PROBLEM TO SOLVE: Can you repeat every one of the rows below word for word, without changing anything?

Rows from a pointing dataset
○ ○ ○ ○ ○
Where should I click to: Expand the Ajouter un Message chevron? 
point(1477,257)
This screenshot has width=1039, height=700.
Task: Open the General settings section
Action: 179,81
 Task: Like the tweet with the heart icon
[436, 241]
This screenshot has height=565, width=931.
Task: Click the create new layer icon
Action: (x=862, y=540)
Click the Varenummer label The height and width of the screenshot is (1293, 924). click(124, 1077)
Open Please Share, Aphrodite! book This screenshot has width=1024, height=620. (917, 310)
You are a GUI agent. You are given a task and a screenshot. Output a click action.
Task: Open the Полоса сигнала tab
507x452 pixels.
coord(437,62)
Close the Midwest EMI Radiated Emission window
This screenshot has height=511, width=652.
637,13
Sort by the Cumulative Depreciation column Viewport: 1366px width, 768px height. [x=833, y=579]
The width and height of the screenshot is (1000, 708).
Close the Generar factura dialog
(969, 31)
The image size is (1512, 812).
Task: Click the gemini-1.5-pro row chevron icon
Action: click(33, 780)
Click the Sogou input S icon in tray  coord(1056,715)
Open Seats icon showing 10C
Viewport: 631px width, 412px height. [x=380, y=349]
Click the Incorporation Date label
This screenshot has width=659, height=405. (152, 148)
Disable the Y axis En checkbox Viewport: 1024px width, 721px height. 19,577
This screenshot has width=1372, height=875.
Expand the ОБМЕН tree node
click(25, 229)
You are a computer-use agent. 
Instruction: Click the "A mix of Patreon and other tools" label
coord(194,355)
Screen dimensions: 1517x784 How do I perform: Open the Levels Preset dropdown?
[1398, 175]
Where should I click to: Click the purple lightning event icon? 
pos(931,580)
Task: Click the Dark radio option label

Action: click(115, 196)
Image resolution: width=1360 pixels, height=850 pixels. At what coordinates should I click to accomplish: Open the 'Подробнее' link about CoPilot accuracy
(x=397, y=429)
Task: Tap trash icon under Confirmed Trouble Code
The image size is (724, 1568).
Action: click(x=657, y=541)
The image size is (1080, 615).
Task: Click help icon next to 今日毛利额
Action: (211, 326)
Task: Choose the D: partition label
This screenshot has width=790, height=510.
○ ○ ○ ○ ○
TASK RESULT:
Where should I click to: Expand the Ajouter un Message chevron? 
point(1477,257)
This screenshot has width=1039, height=700.
Task: Open the General settings section
Action: 179,81
 Task: Like the tweet with the heart icon
[436, 241]
This screenshot has height=565, width=931.
Task: Click the create new layer icon
Action: (x=862, y=540)
Click the Varenummer label The height and width of the screenshot is (1293, 924). click(124, 1077)
Open Please Share, Aphrodite! book This screenshot has width=1024, height=620. (917, 310)
You are a GUI agent. You are given a task and a screenshot. Output a click action.
Task: Open the Полоса сигнала tab
507x452 pixels.
coord(437,62)
Close the Midwest EMI Radiated Emission window
This screenshot has height=511, width=652.
637,13
Sort by the Cumulative Depreciation column Viewport: 1366px width, 768px height. [x=833, y=579]
The width and height of the screenshot is (1000, 708).
Close the Generar factura dialog
(969, 31)
The image size is (1512, 812).
Task: Click the gemini-1.5-pro row chevron icon
Action: click(33, 780)
Click the Sogou input S icon in tray  coord(1056,715)
Open Seats icon showing 10C
Viewport: 631px width, 412px height. [x=380, y=349]
Click the Incorporation Date label
This screenshot has width=659, height=405. (152, 148)
Disable the Y axis En checkbox Viewport: 1024px width, 721px height. 19,577
This screenshot has width=1372, height=875.
Expand the ОБМЕН tree node
click(25, 229)
You are a computer-use agent. 
Instruction: Click the "A mix of Patreon and other tools" label
coord(194,355)
Screen dimensions: 1517x784 How do I perform: Open the Levels Preset dropdown?
[1398, 175]
Where should I click to: Click the purple lightning event icon? 
pos(931,580)
Task: Click the Dark radio option label

Action: click(115, 196)
Image resolution: width=1360 pixels, height=850 pixels. At what coordinates should I click to accomplish: Open the 'Подробнее' link about CoPilot accuracy
(x=397, y=429)
Task: Tap trash icon under Confirmed Trouble Code
The image size is (724, 1568).
Action: click(x=657, y=541)
The image size is (1080, 615).
Task: Click help icon next to 今日毛利额
Action: (211, 326)
Task: Choose the D: partition label
This screenshot has width=790, height=510.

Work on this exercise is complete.